The casebook, “Criminal Pretrial Advocacy” published by West Academic Publishing, was written by Henning of Wayne Law; Leonid Feller, a partner at Kirkland & Ellis in Chicago and a former Assistant U.S. Attorney in Detroit; and by Karen McDonald Henning, an assistant professor at the University of Detroit Mercy School of Law — and Peter Henning’s wife. It’s the first time the Hennings have collaborated on a book.
“We wrote this book and created the accompanying case files to try to fill a gap in the materials available for skills curriculum at law schools,” the authors wrote in the book’s preface.
While most law schools offer courses in pretrial advocacy, the focus is predominantly on civil cases. The pretrial process in a criminal prosecution is very different, the authors said, and, of course, is “crucial to the ultimate outcome of the proceedings,” as most criminal cases are resolved through a plea bargain without ever going to trial.

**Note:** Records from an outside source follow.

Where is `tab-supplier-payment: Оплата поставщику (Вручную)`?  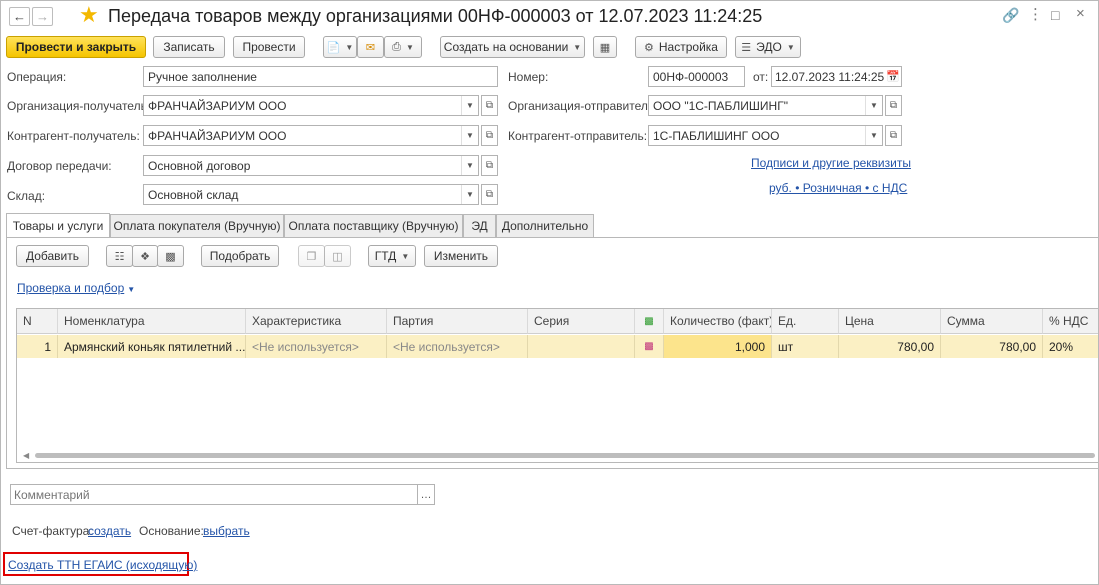
tab-supplier-payment: Оплата поставщику (Вручную) is located at coordinates (374, 226).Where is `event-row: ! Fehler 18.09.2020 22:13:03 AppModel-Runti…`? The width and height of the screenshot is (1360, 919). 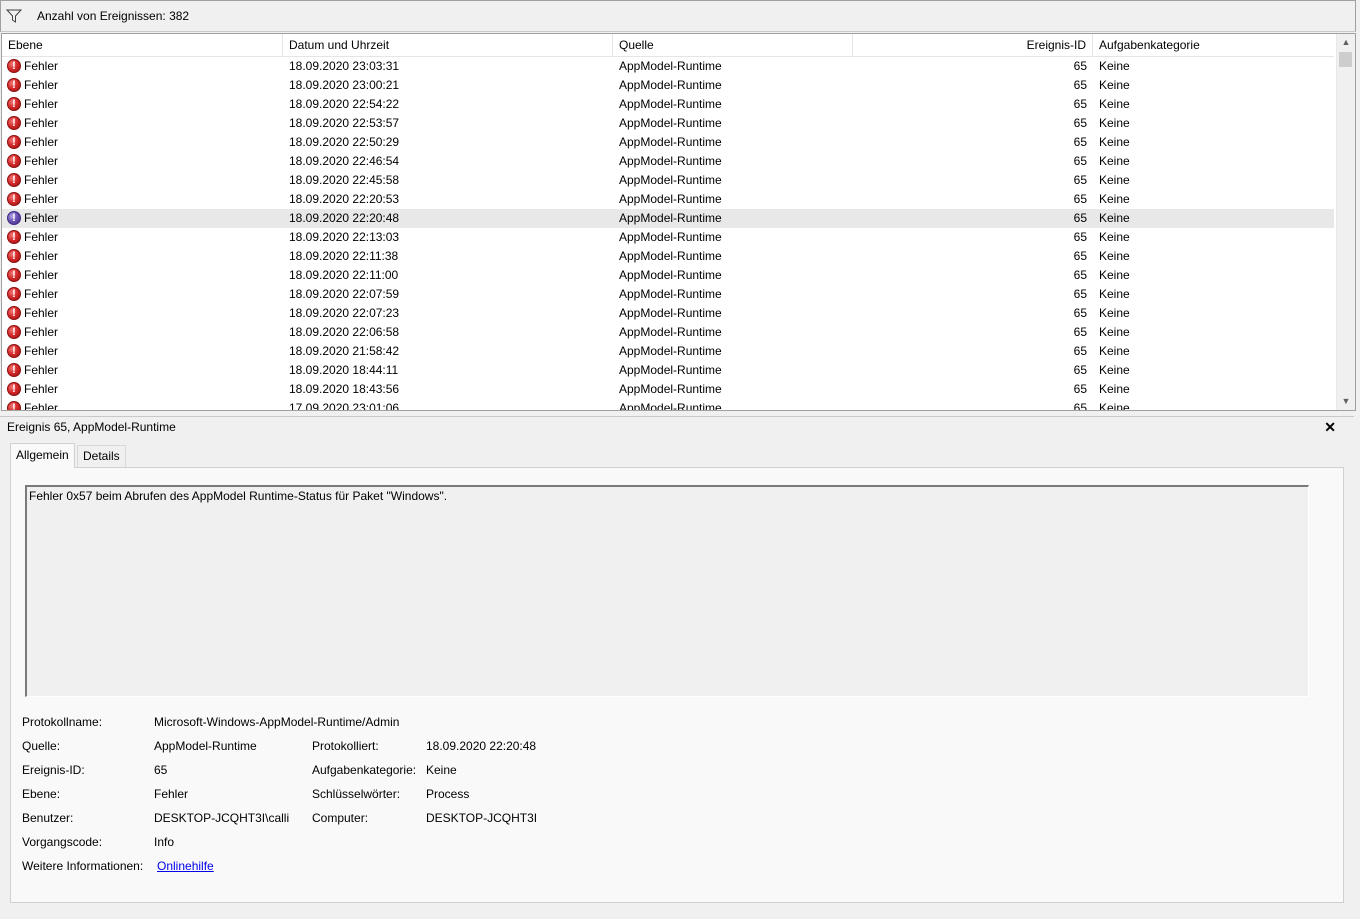
event-row: ! Fehler 18.09.2020 22:13:03 AppModel-Runti… is located at coordinates (668, 238).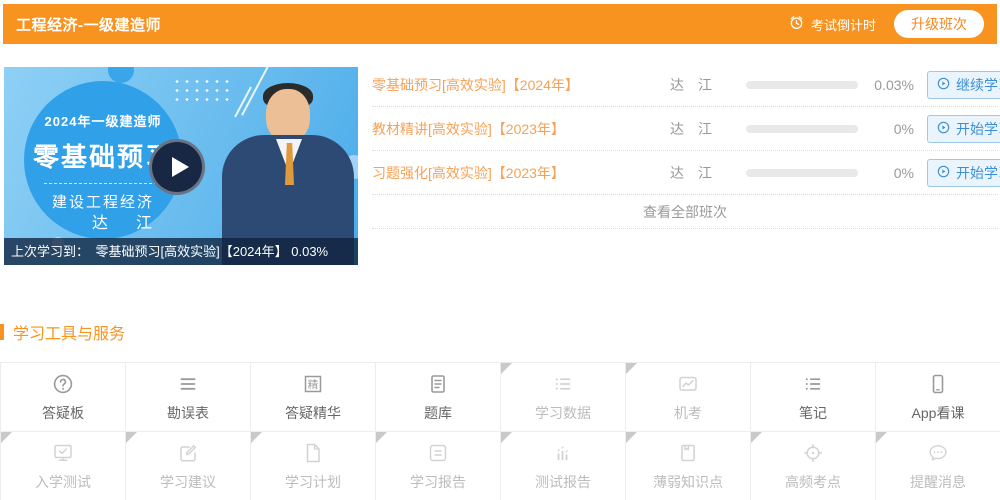 This screenshot has width=1000, height=500. Describe the element at coordinates (688, 466) in the screenshot. I see `tool-weak-knowledge-points: 薄弱知识点` at that location.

“Criminal Pretrial Advocacy” includes two detailed case files involving drug offenses and mortgage fraud to give students a range of issues to address as both prosecutors and defense counsel. The cases are constructed “to allow students to negotiate a plea bargain and argue contested sentencing issues,” the authors said.
Peter Henning teaches Criminal Procedure, White Collar Crime and a new course based on the casebook in Criminal Pretrial Advocacy, along with other courses at Wayne Law. He joined the faculty in 1994. Since then, Henning has received a number of teaching awards, including the President’s Award for Excellence in Teaching, whose recipients are selected from among the entire Wayne State University faculty, and the Donald H. Gordon Teaching Award that is presented by the alumni of the Law School.
He graduated magna cum laude from Georgetown University Law Center in 1985. After graduation, he taught in the College of Business Administration at Loyola Marymount University, and then clerked for Chief Judge Murray M. Schwartz of the U.S. District Court for the District of Delaware. After clerking, Henning was a senior attorney in the Division of Enforcement at the U.S. Securities & Exchange Commission until 1991, where he worked on cases involving insider trading, penny stock fraud, market manipulation and accounting irregularities. He then moved to the Criminal Division of the U.S. Department of Justice, where he worked in the Fraud Section on the investigation and prosecution of bank fraud.
Henning’s scholarship focuses primarily on white collar crime, constitutional criminal procedure and attorney ethics. He frequently publishes articles, and is often quoted in the media and asked to comment on legal issues. He is a neutral arbitrator through the NASD Dispute Resolution’s arbitration program to resolve customer and broker claims involving securities. He writes a regular column for the New York Times DealBook called White Collar Watch.